Sunday, October 18, 2009

Stuck for Ideas?

Where do exhibit ideas come from? Sometimes they're collection driven, sometimes the project is driven by a donor's ideas, sometimes it's driven by a desire to spotlight a previously ignored part of community history. I believe that almost anything can be made into an interesting exhibit, given enough thoughtful discussion in the planning process. Here's two recent exhibits--one online and one not, that demonstrate that idea.

First, the real world exhibit--the National Building Museum has just opened an exhibit called "House of Cars: Innovation and the Parking Garage." The exhibit's big idea is right up front on the website description:
Cars. We imagine them always in motion, but they spend most of their time at rest.

We have all spent time in parking garages, but we rarely stop to think about what they have meant for our cities and ourselves.
I'm interested that the exhibit concludes with the question, "What does the future hold for parking?" although I might be more interested in the question, "what would the US look like without the need for parking?" And as an aside, I love that the parking garage in Rockville Town Center uses historic photos to "decorate" their parking spaces. I've put this on my visit list the next time I'm in Washington so I can see what an exhibit about parking looks like (somehow I envision punching a button to get a ticket to enter).

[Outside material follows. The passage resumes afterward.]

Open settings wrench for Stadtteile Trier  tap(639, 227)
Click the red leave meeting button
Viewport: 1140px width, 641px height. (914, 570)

The second exhibit is a collaborative, online one. The Collections Australia Network is building a national collections database (and by the way, how about the US doing the same thing?) by developing thematic stories. Their first project, Not So Innocent Objects is below. The video was made using free software: IMovie and Google Earth and the result is an surprisingly compelling tour through crime and punishment as shown through the objects and images in Australian museums.

A compelling look at crime, but also a compelling case for sharing collections online. I came across this on Museum 3.0, a great place to learn what colleagues worldwide are thinking and working on.